They saddled horses and rode to the highest point nearby. They discovered that the danger hadn’t ended when the ground stopping shaking. Several miles to their northwest, smoke rose above the town of Santa Rosa. Forty miles to the south, a larger plume ascended above San Francisco.
They galloped to the nearest railroad and boarded a train for Santa Rosa. There they caught a second train, for San Francisco. The last leg was by ferry across the bay.
By the time they arrived, the fires had been burning for nearly twelve hours. London had seen hardship in out-of-the-way spots—mining camps, merchant vessels, foreign ports. But he had never seen anything like this.
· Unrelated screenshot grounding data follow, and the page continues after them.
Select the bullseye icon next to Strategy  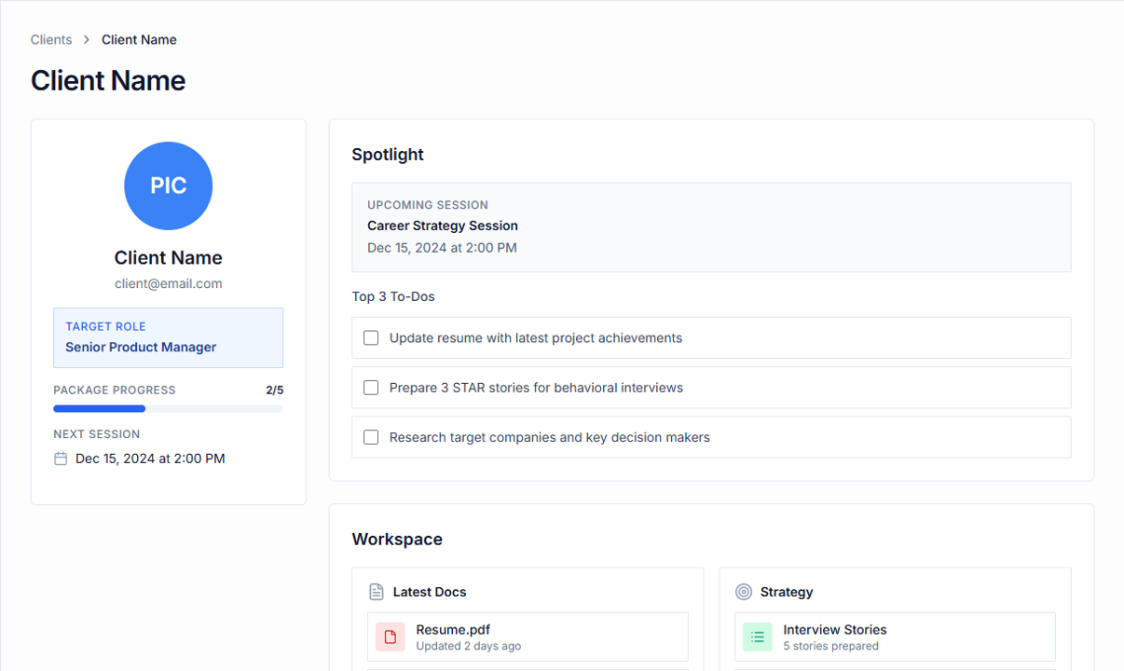click(x=744, y=591)
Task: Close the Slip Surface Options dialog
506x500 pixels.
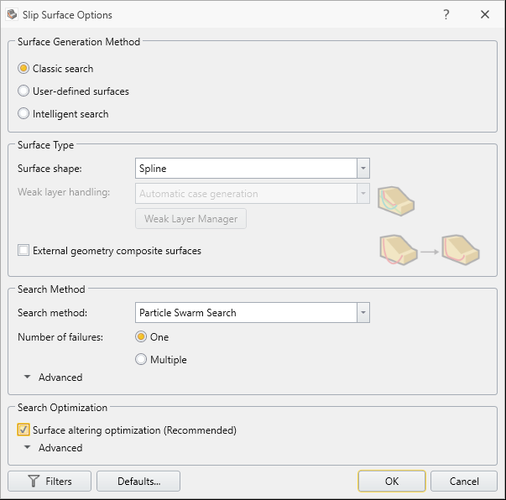Action: (485, 14)
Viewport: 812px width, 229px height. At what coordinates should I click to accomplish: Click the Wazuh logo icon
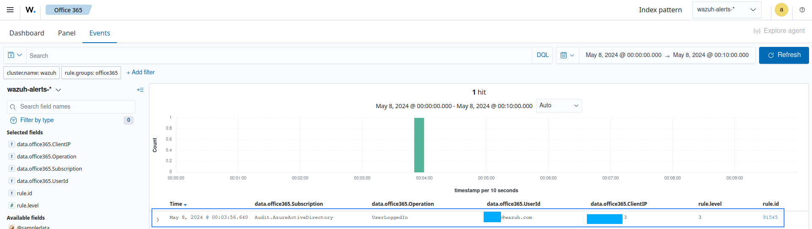pos(30,10)
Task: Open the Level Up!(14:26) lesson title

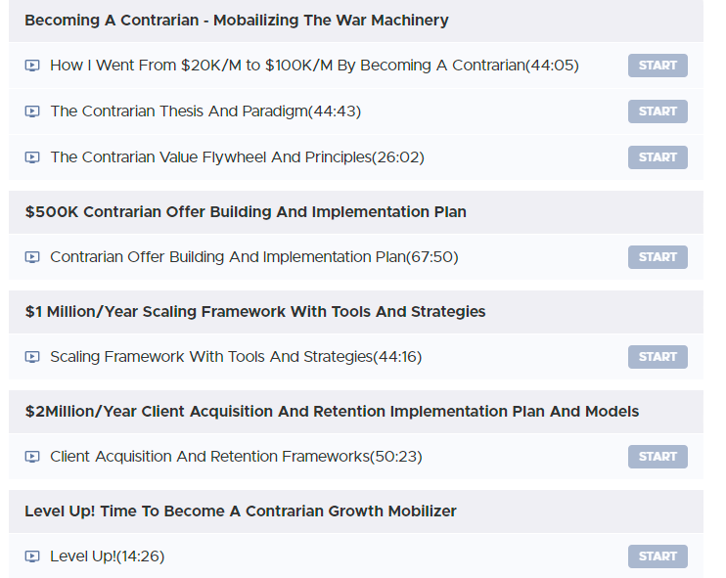Action: click(107, 556)
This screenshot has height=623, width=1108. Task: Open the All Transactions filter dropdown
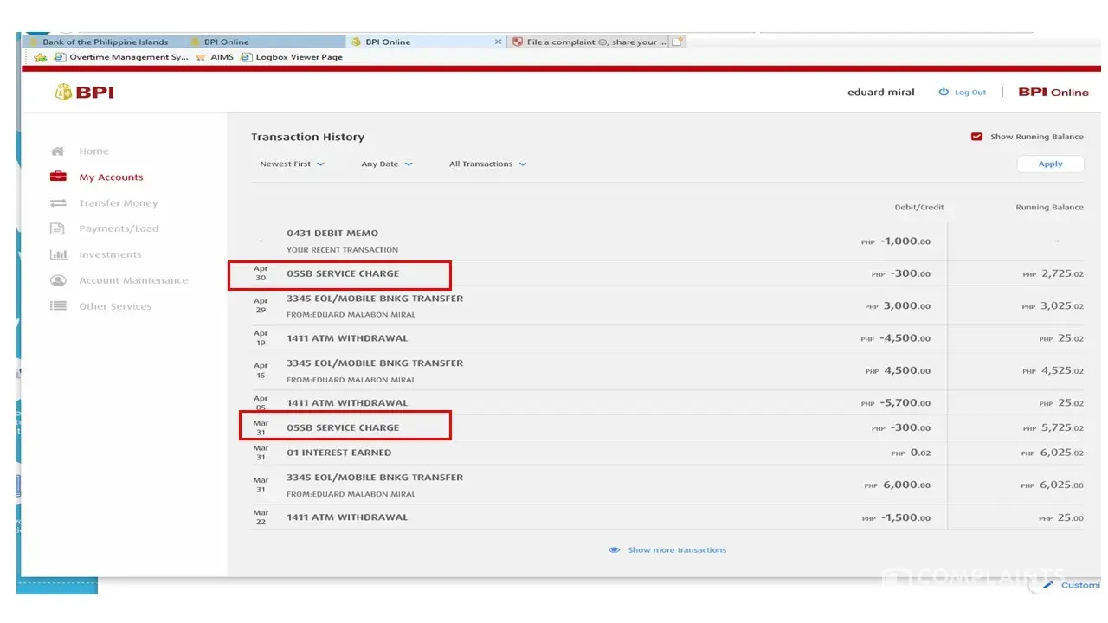[x=487, y=164]
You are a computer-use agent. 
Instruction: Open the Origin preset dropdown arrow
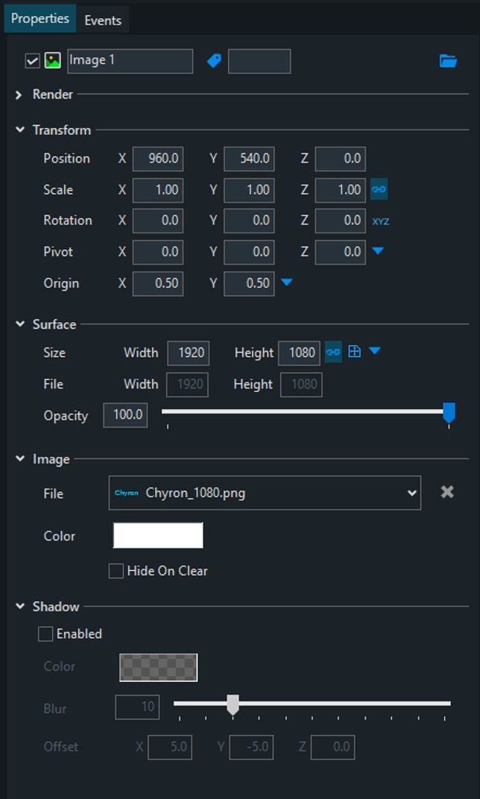[286, 283]
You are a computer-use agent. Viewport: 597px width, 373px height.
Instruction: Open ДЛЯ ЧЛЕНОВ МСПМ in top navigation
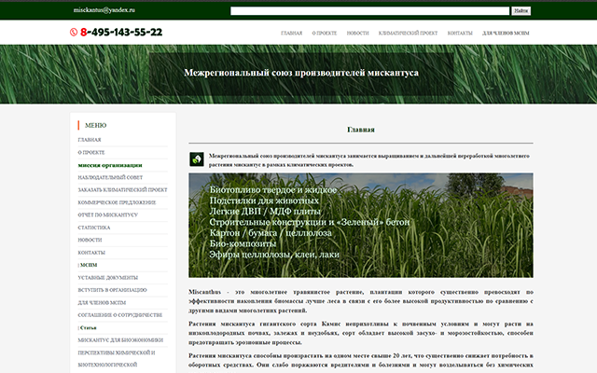506,33

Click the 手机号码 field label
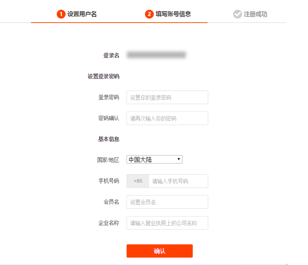pos(108,181)
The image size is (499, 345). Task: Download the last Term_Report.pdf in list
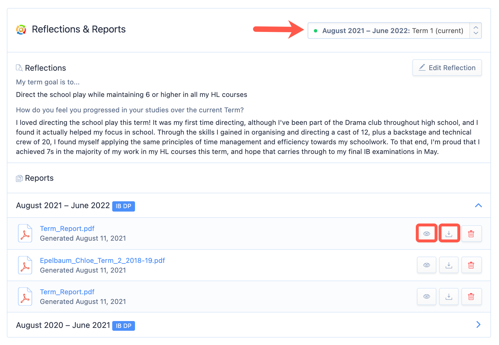tap(449, 297)
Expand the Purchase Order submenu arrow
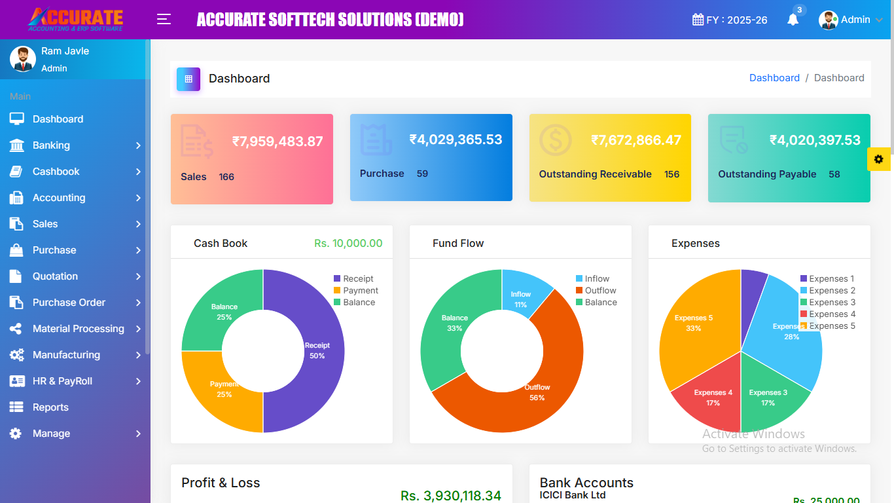The image size is (894, 503). tap(138, 303)
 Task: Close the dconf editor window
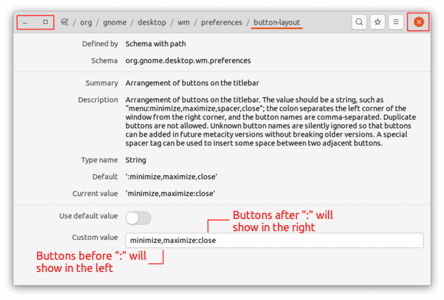click(419, 22)
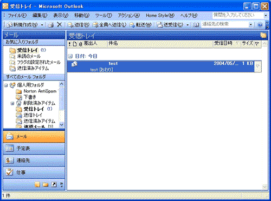
Task: Open the アクション menu
Action: (x=129, y=16)
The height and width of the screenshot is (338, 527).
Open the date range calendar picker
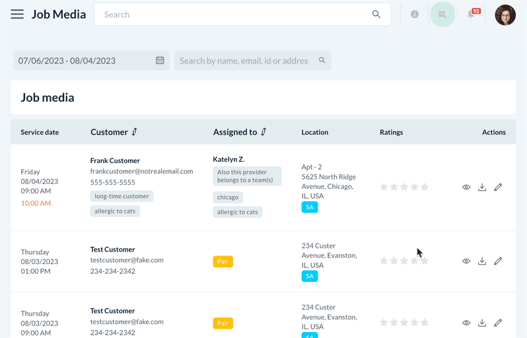click(160, 61)
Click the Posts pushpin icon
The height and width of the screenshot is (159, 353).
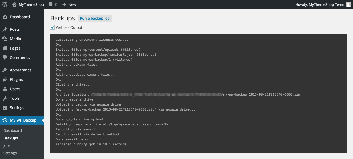(5, 29)
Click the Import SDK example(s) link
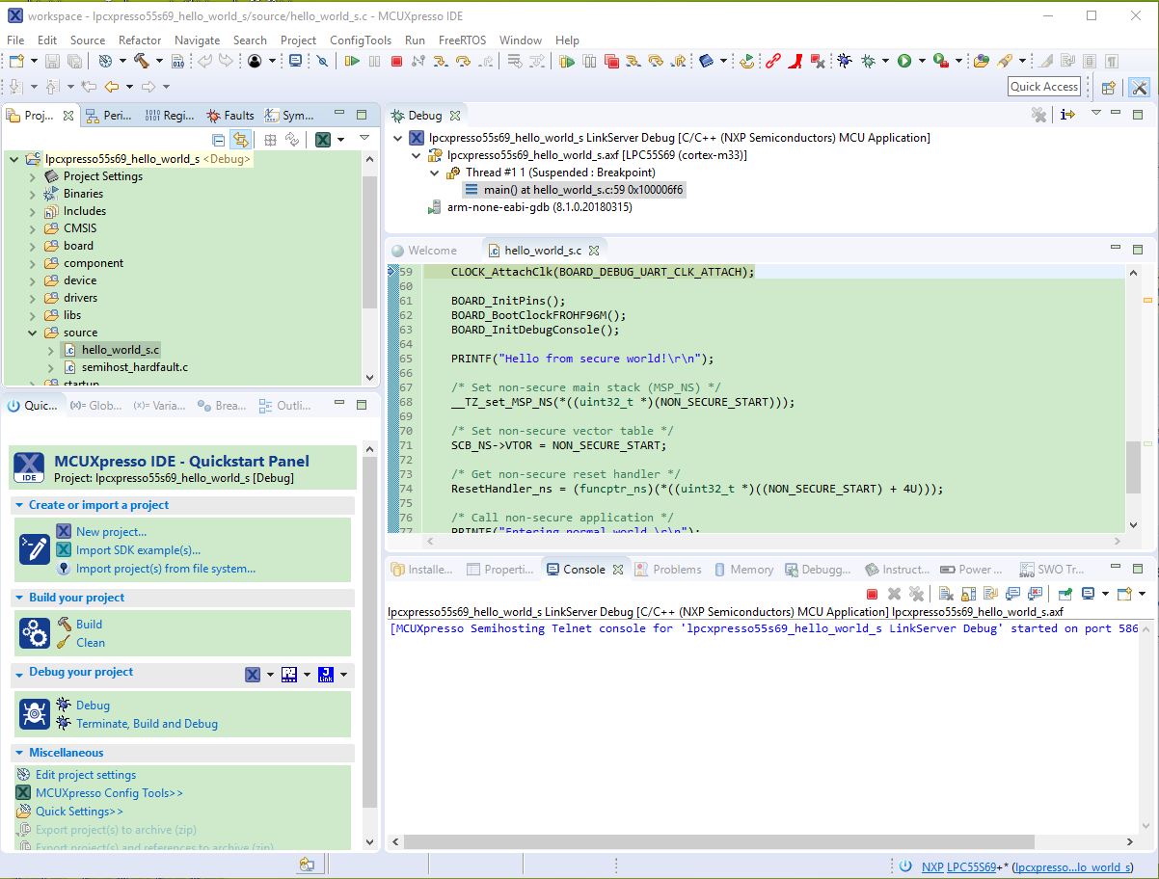1159x879 pixels. click(138, 550)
The fact that it was his home city made the impact all the greater. "I'll never write about this for anybody,” he told Charmian. “No, I'll never write a word about it. What use trying? Only could one string big words together and curse the futility of them."
But Eastern magazines wanted the story, and one of the most successful, Collier’s, was willing to pay the unheard-of sum of twenty-five cents per word. London’s business sense got the better of his artistic reservations. The publisher at Collier’s held the presses for London’s article, which he transmitted by telegram.
“The earthquake shook down in San Francisco hundreds of thousands of dollars worth of walls and chimneys,” London wrote. “But the conflagration that followed burned up hundreds of millions of dollars' worth of property. There is no estimating within hundreds of millions the actual damage wrought. Not in history has a modern imperial city been so completely destroyed. San Francisco is gone. Nothing remains of it but memories and a fringe of dwelling-houses on its outskirts. Its industrial section is wiped out. Its business section is wiped out. Its social and residential section is wiped out. The factories and warehouses, the great stores and newspaper buildings, the hotels and the palaces of the nabobs, are all gone. Remains only the fringe of dwelling houses on the outskirts of what was once San Francisco.”
London reconstructed from interviews the events that preceded his and Charmian’s arrival. “On Wednesday morning at a quarter past five came the earthquake. A minute later the flames were leaping upward In a dozen different quarters south of Market Street, in the working-class ghetto, and in the factories, fires started. There was no opposing the flames. There was no organization, no communication. All the cunning adjustments of a twentieth century city had been smashed by the earthquake. The streets were humped into ridges and depressions, and piled with the debris of fallen walls. The steel rails were twisted into perpendicular and horizontal angles. The telephone and telegraph systems were disrupted. And the great water-mains had burst. All the shrewd contrivances and safeguards of man had been thrown out of gear by thirty seconds' twitching of the earth-crust.”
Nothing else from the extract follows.